PROBLEM TO WORK ON -
Report the number of lines in the data below where the string "date" shows up, and only that number.
⁂
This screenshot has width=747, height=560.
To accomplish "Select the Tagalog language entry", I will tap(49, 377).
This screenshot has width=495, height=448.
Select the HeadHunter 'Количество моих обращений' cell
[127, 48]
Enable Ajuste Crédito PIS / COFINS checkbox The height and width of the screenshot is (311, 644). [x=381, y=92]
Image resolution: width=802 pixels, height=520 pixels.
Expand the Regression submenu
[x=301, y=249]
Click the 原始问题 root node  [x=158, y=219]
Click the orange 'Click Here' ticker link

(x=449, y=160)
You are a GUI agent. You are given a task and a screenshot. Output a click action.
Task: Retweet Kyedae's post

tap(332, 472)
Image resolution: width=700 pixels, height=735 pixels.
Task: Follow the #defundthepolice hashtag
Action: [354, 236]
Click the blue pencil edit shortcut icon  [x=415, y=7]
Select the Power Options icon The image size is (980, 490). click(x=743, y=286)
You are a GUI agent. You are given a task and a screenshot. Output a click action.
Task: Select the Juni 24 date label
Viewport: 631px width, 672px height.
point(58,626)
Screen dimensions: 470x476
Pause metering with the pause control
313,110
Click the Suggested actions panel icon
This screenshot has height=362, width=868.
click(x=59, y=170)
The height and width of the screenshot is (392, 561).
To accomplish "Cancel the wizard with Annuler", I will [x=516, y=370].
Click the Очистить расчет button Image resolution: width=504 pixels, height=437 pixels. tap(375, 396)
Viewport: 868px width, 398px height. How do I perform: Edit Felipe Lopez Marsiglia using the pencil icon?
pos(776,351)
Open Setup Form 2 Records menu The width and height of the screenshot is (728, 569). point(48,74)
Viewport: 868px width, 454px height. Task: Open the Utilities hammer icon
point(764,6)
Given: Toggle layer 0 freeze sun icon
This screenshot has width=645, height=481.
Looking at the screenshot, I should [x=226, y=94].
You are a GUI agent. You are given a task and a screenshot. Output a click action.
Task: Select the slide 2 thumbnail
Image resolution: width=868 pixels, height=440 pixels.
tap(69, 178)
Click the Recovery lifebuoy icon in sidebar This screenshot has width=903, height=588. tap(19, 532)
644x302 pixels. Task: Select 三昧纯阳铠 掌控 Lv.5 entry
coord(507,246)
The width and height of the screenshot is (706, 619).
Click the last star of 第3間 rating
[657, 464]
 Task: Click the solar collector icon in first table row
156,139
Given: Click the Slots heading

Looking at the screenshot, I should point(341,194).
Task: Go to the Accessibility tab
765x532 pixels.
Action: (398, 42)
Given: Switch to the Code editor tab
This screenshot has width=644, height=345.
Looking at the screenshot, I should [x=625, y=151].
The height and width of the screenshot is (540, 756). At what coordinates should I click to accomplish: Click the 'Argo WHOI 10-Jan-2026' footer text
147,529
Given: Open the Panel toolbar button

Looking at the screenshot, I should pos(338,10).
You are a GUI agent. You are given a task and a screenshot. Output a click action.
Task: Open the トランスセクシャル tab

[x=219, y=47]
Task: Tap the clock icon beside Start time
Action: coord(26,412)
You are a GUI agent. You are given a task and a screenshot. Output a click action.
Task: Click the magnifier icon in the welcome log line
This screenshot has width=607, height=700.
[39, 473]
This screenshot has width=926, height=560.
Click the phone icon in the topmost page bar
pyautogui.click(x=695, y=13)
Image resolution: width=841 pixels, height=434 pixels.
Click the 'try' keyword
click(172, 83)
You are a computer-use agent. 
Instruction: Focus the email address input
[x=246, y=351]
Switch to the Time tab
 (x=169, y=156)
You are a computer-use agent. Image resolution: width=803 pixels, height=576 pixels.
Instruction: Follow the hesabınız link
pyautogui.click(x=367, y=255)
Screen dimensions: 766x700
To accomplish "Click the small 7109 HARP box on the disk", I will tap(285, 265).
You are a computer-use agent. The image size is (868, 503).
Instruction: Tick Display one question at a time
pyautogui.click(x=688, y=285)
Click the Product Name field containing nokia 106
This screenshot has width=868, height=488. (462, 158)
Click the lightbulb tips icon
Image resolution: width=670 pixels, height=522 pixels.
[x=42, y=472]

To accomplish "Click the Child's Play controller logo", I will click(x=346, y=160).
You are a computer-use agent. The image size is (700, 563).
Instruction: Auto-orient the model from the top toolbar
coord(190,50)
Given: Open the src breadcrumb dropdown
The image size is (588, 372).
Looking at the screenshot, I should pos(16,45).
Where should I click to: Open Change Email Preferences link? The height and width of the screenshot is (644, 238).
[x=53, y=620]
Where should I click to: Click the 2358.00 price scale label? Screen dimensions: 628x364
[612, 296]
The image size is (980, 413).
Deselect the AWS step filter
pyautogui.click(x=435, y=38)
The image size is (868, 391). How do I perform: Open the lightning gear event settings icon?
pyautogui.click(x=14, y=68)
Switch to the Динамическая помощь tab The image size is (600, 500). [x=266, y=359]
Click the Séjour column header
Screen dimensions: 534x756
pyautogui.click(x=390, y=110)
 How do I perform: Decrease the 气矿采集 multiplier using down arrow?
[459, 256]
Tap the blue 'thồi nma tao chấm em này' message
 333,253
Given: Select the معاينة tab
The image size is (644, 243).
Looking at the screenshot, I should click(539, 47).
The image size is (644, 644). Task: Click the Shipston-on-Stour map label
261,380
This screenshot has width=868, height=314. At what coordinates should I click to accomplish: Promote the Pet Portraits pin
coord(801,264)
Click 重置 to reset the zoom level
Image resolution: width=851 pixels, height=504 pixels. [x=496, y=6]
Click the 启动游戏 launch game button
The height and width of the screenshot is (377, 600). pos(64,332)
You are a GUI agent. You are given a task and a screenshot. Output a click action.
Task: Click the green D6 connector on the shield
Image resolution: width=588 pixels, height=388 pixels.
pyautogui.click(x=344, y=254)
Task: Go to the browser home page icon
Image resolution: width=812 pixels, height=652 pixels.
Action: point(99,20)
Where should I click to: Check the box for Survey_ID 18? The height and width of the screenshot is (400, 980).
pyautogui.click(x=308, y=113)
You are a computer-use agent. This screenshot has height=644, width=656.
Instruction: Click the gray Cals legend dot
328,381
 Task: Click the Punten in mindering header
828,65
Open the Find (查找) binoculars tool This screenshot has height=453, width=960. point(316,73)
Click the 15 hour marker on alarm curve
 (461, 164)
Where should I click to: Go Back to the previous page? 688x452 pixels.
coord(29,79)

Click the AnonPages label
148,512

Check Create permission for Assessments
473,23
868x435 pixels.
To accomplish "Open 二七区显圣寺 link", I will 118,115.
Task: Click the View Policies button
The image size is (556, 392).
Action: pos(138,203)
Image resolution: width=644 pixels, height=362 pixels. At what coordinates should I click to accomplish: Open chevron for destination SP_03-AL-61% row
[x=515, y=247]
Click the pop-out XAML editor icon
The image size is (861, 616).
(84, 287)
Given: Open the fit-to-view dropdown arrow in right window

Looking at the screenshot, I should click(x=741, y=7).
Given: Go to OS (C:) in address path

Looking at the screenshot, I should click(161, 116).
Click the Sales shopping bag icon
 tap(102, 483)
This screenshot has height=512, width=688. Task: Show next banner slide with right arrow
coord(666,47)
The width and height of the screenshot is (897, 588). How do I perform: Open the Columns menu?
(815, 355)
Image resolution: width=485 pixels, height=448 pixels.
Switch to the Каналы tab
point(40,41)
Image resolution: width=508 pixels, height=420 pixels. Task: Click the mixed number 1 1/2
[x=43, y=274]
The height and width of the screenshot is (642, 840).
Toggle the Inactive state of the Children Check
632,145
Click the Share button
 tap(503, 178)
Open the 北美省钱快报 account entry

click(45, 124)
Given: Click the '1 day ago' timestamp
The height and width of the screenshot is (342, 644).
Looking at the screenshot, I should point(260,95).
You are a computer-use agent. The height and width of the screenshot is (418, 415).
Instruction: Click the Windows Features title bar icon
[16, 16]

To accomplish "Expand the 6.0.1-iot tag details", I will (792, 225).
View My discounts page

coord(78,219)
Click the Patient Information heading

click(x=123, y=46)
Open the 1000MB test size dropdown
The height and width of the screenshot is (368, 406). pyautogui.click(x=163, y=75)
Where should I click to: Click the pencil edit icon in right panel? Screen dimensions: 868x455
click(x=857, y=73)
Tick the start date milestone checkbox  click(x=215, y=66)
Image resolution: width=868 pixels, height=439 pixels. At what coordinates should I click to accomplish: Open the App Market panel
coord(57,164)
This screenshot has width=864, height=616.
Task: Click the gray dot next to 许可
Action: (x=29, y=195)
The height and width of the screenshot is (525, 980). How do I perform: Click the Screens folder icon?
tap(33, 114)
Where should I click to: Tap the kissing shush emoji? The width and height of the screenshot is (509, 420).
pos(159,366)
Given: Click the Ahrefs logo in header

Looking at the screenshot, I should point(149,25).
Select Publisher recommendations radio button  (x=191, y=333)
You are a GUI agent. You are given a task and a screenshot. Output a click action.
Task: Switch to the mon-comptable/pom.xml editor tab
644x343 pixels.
⁂
OUTPUT OF THE EXERCISE -
2